[LISTED RECORDS — start]

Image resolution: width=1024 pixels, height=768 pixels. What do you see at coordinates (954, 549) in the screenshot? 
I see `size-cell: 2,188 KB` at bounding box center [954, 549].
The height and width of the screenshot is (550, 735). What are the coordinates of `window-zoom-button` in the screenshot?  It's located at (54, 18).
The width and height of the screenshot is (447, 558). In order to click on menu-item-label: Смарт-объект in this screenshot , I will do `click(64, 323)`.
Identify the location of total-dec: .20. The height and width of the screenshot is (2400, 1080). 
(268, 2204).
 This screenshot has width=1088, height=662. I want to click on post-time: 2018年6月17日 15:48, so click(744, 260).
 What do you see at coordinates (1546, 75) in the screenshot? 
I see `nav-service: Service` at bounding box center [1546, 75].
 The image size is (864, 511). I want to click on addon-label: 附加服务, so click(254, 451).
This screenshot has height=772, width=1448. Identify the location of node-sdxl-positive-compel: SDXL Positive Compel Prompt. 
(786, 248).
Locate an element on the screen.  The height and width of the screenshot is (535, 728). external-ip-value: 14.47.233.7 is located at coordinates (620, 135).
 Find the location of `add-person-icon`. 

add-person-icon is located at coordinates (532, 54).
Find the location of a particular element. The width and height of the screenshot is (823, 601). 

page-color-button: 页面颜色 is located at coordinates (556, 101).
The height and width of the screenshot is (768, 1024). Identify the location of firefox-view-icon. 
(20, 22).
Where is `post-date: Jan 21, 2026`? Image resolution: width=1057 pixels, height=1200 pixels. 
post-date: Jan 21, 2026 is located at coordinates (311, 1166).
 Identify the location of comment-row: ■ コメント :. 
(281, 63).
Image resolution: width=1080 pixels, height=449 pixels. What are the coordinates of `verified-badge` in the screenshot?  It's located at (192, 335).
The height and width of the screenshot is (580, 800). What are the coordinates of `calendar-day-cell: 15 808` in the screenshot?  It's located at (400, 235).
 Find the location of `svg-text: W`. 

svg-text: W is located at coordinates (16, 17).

[LISTED RECORDS — finish]

EXERCISE GOAL:
Convert the data into a Markdown table with the columns "Row" and "Line," starting at the line that contains "This screenshot has height=772, width=1448." and ending after the line that contains "page-color-button: 页面颜色 is". Number each row and leave out blank lines.

ANSWER SPACE:
| Row | Line |
|---|---|
| 1 | This screenshot has height=772, width=1448. Identify the location of node-sdxl-positive-compel: SDXL Positive Compel Prompt.  |
| 2 | (786, 248). |
| 3 | Locate an element on the screen.  The height and width of the screenshot is (535, 728). external-ip-value: 14.47.233.7 is located at coordinates (620, 135). |
| 4 |  Find the location of `add-person-icon`.  |
| 5 | add-person-icon is located at coordinates (532, 54). |
| 6 | Find the location of a particular element. The width and height of the screenshot is (823, 601).  |
| 7 | page-color-button: 页面颜色 is located at coordinates (556, 101). |